Controversy exists regarding whether linezolid and selective serotonin reuptake inhibitors (SSRIs) can be given concomitantly. A retrospective study including 52 patients who received concomitant linezolid and an SSRI and 20 patients who did not receive these agents concomitantly but within a 14-day period sought to answer this question.[101] Although the outcome was rare (3%) limiting the ability to draw meaningful conclusions, the investigators suggested that if a clinical situation warrants use of linezolid in a patient receiving an SSRI, linezolid may be used concomitantly with these agents, without a 14-day washout period.[101] The package insert has a similar recommendation;[46] however, Micromedex[102] strongly cautions against concurrent use of linezolid and SSRIs and recommends waiting at least 14 days after discontinuing SSRIs before initiating linezolid. We believe that concomitant administration of these agents is appropriate on a case by case basis so long as patients and their caretakers are aware of concerning signs and symptoms suggestive of serotonin syndrome.

Resistance

The widespread clinical success of linezolid was quickly tempered by descriptions of linezolid-resistant VRE cases with subsequent reports of nosocomial transmission of linezolid-resistant VRE in hospitals.[2,70,103,104] Fortunately, enterococci resistant to linezolid remain relatively rare although with increased usage, ongoing surveillance is necessary.
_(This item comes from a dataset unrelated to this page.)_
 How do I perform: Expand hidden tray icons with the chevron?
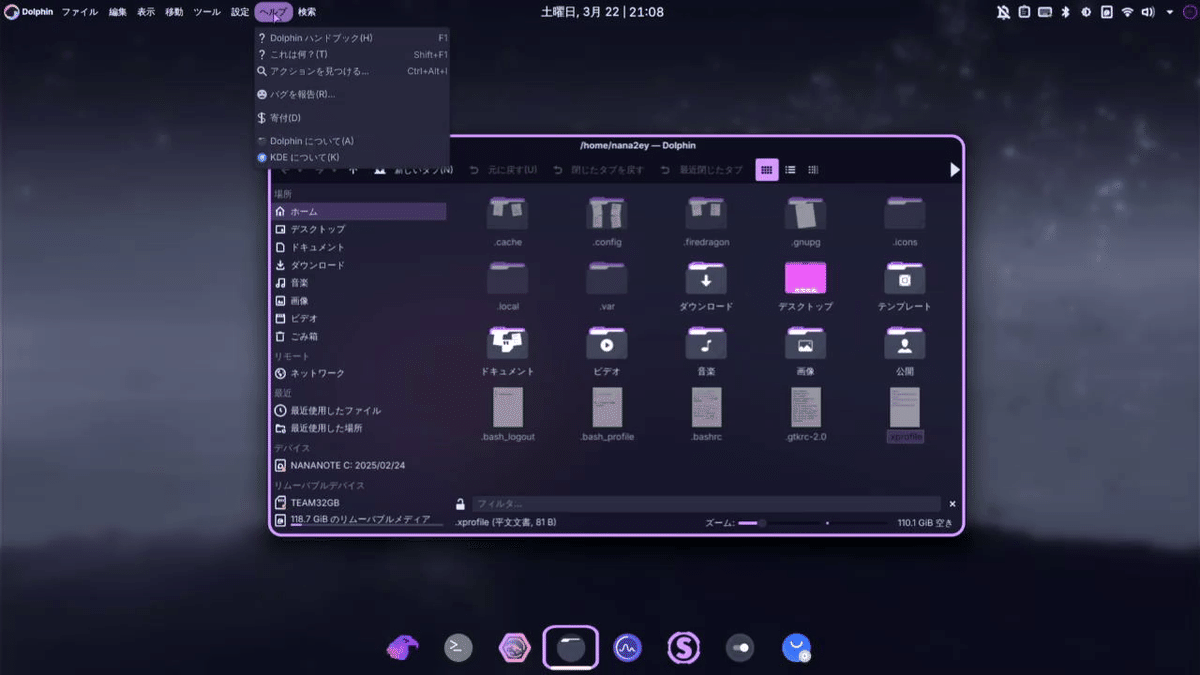(1169, 12)
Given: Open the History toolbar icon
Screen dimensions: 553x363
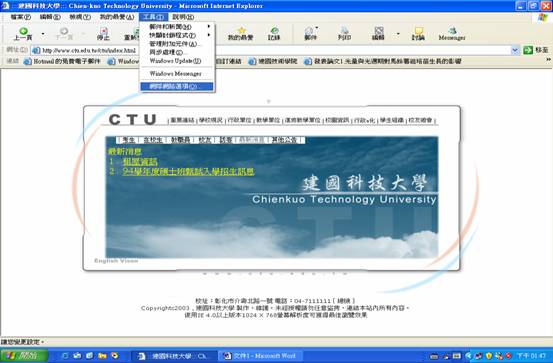Looking at the screenshot, I should (274, 31).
In large studies, cumulatively involving over 45 000 isolates from the US and Europe, linezolid resistance in VRE has been described in less than 2% of isolates.[50,105–107] As linezolid is a synthetic agent, there is a low probability of naturally occurring resistance mechanisms.[29] Nonsusceptible organisms usually demonstrate alterations in the 23S rRNA target, which remains the main resistance mechanism observed in enterococci.[105]